# Best bit for tight fitting box joints?



## Nickbee (Nov 9, 2007)

I posted this question in my router ver1.0 (in the table forum) post but figured I would ask here also. 

Is there a style and or brand of bit that works best for tight fitting box joints. I just made my 1st box joints with an incra jig and whiteside ¼” spiral up cut bit. The fit is decent but a little loose. 










Any suggestions would be great!

Thanks!


----------



## challagan (Feb 7, 2006)

You got as good as bit as any Nick I think. I would look at your movement thru the jig when pushing it or your set up otherwise. Takes some practice from what I have heard. You say they are loose but they look good to me. Friction fit don't work though huh? I wonder if you tried it again with 2 pieces at a time versus all four. I doubt the bit is the reason though. I use the whitesides and have not had that problem with my OP but then again the OP box joint jigs are about the simplest to get a good fit on. 

Corey


----------



## Nickbee (Nov 9, 2007)

gotcha. I'll try two at time verses 4 next time. I wonder if there is an "undersized" bit out there just for box joints...


----------



## bobj3 (Jan 17, 2006)

Hi Nick

Yep,,, Metric , and it comes with a Small hammer  LOL LOL

You got it just right , you need some room for the glue right ,,,.  the glue will act as a lub.water down the glue just a little bit and use a small brush to coat the parts...the best way I have found is put some glue in a jar lid and mix just a little bit of water with the glue, then brush it on/in the dovetails...
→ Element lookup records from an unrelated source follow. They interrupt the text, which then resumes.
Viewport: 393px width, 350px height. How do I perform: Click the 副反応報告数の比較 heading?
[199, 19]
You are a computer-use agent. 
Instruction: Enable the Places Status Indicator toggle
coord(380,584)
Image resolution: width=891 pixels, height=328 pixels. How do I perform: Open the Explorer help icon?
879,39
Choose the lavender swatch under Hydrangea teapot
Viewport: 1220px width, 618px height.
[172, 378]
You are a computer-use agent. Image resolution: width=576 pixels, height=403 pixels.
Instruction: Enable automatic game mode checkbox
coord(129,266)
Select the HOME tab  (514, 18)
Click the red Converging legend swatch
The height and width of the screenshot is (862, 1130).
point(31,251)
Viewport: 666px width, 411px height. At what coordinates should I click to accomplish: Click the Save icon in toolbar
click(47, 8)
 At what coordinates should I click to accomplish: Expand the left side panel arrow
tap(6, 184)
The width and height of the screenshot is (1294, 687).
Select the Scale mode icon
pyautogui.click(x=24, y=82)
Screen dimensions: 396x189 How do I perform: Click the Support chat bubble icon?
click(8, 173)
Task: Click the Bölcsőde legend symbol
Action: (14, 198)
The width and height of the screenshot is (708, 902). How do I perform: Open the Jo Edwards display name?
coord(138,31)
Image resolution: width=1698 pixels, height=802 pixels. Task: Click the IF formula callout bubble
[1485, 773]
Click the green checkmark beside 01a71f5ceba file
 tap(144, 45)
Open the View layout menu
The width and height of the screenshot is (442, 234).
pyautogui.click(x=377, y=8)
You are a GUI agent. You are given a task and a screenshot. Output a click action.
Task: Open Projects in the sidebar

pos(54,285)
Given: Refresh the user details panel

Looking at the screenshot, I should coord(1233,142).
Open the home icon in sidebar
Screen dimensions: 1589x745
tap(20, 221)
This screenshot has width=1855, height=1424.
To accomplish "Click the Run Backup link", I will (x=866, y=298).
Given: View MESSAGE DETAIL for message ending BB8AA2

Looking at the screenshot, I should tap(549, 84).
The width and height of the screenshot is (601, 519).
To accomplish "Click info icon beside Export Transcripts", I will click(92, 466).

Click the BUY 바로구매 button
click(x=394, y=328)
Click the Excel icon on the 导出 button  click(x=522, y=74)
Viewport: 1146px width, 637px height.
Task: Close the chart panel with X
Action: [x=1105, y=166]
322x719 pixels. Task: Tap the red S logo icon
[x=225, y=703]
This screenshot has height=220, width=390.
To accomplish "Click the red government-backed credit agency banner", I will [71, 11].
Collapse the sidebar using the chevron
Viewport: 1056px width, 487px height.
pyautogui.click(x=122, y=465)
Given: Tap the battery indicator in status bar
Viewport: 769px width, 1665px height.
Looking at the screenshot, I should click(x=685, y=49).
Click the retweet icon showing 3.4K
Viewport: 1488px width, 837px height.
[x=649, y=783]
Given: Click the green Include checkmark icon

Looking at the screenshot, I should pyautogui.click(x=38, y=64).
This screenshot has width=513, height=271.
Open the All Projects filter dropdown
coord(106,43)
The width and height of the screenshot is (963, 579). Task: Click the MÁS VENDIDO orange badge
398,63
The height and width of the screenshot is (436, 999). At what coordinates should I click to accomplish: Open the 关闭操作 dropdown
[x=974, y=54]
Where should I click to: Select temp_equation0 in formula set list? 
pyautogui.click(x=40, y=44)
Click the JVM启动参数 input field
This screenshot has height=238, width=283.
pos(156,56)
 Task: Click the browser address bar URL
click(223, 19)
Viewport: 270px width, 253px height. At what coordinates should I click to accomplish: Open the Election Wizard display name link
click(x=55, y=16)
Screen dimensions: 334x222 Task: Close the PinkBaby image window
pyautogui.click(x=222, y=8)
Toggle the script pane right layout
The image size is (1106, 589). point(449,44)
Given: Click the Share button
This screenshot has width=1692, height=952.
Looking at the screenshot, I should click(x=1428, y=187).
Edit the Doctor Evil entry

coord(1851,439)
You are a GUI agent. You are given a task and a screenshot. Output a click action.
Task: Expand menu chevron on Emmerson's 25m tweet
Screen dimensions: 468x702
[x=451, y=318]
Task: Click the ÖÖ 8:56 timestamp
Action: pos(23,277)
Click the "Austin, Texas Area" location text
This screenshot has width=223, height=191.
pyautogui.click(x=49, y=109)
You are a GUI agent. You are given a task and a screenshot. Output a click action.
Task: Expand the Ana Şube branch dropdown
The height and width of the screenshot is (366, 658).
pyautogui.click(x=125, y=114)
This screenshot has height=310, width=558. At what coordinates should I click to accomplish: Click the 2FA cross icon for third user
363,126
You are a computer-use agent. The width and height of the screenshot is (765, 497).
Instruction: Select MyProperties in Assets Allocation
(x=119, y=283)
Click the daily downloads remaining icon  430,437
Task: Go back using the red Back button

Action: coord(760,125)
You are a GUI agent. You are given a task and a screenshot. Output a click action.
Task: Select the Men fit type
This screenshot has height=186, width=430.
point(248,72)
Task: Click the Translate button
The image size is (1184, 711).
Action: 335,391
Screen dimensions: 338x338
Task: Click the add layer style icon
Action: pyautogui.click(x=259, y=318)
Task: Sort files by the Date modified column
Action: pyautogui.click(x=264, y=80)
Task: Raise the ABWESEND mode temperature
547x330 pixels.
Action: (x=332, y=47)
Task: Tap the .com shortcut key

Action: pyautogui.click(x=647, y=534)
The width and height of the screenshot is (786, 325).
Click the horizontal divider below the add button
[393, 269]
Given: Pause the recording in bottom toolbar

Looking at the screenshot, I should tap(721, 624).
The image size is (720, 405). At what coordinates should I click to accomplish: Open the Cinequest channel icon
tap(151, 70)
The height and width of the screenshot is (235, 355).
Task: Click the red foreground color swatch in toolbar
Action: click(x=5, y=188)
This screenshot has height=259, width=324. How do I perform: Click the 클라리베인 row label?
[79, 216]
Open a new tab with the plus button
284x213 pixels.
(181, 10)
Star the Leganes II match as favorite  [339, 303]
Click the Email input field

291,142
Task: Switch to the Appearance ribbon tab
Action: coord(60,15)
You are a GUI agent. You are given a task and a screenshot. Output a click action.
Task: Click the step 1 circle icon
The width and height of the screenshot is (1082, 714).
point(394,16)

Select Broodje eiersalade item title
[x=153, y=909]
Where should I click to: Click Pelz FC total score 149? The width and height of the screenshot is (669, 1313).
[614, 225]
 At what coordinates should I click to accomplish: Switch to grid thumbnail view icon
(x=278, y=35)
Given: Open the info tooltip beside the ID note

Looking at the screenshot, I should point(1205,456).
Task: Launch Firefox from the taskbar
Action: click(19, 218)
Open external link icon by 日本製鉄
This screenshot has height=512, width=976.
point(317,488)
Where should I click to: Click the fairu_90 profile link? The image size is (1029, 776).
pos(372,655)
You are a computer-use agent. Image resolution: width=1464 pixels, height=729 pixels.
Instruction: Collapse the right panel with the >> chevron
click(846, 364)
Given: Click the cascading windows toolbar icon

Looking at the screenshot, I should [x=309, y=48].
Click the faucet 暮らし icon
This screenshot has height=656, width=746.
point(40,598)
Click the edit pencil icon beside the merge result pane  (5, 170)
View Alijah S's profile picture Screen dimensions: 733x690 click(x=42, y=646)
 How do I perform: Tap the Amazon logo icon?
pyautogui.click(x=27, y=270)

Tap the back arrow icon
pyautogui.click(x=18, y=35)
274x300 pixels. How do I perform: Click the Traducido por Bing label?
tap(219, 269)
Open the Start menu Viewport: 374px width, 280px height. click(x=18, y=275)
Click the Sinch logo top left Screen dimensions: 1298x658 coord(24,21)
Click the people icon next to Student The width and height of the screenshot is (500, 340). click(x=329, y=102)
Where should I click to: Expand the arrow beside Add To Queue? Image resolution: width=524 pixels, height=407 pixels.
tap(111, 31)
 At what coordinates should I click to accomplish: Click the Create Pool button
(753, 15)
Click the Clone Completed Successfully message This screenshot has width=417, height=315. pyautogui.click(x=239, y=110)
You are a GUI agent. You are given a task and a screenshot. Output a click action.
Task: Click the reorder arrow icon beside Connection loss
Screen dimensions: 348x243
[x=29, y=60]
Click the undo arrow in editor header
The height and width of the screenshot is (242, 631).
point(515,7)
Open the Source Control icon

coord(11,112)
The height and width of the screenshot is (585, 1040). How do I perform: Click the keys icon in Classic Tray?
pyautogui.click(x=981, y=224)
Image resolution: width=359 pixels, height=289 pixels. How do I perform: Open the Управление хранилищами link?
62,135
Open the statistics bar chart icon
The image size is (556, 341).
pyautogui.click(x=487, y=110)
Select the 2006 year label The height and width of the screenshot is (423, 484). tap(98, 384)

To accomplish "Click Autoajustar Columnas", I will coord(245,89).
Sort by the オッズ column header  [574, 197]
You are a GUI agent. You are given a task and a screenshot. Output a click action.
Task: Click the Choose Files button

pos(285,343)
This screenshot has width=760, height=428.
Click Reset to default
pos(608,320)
Have a spray bottle of water and white vinegar 50/50 mix ,spray the mix on the joints and wipe with a clean rag...this will remove the over flow of the glue and you will not have the Bloch show up at stain or finish time.


=========



====





Nickbee said:


> gotcha. I'll try two at time verses 4 next time. I wonder if there is an "undersized" bit out there just for box joints...


----------



## Nickbee (Nov 9, 2007)

yup,, I guess I'll wait till I do a glue up and see how it turns out.


----------



## Hamlin (Dec 25, 2005)

I use OP's spiral bit (upcut), and OP's box jig(s). They are simple to use, if need a tighter fit, as Bob would say, "use that fine adjusting tool". 

I know time wise, it's best to do 2-3 at a time. For myself, I simply just do 1 at a time.


----------



## Nickbee (Nov 9, 2007)

I watched the incra box cut video again last night. The dude on there mentions that if your bit measures exactly ½”, 3/8”, etc your joint will most likely be slightly loose. Said some bit manufactures purposely machine their bits slightly smaller. Again this joint isn’t horrible, but it would be nice to tighten things up…


----------



## Ken D (May 20, 2007)

Nic,
Remember the scrap rule. Do a sample of the same kind of wood first. Make any adjustments and test until good.


----------



## harrysin (Jan 15, 2007)

Accurate set-up and one piece at a time solved all my problems Nick. and as Bj. said, there must be room for the glue. As a matter of interest, I can't see much wrong with you're joints as shown.


----------



## Nickbee (Nov 9, 2007)

oh ya the problem has been solved... My 90 deg fixture was not tight enough to the fence (nylon screws had to be adjusted) and I also stop the router after "cutting in" to a piece. I have not tried a box joint again but my dovetails came out great. 

Thanks!


----------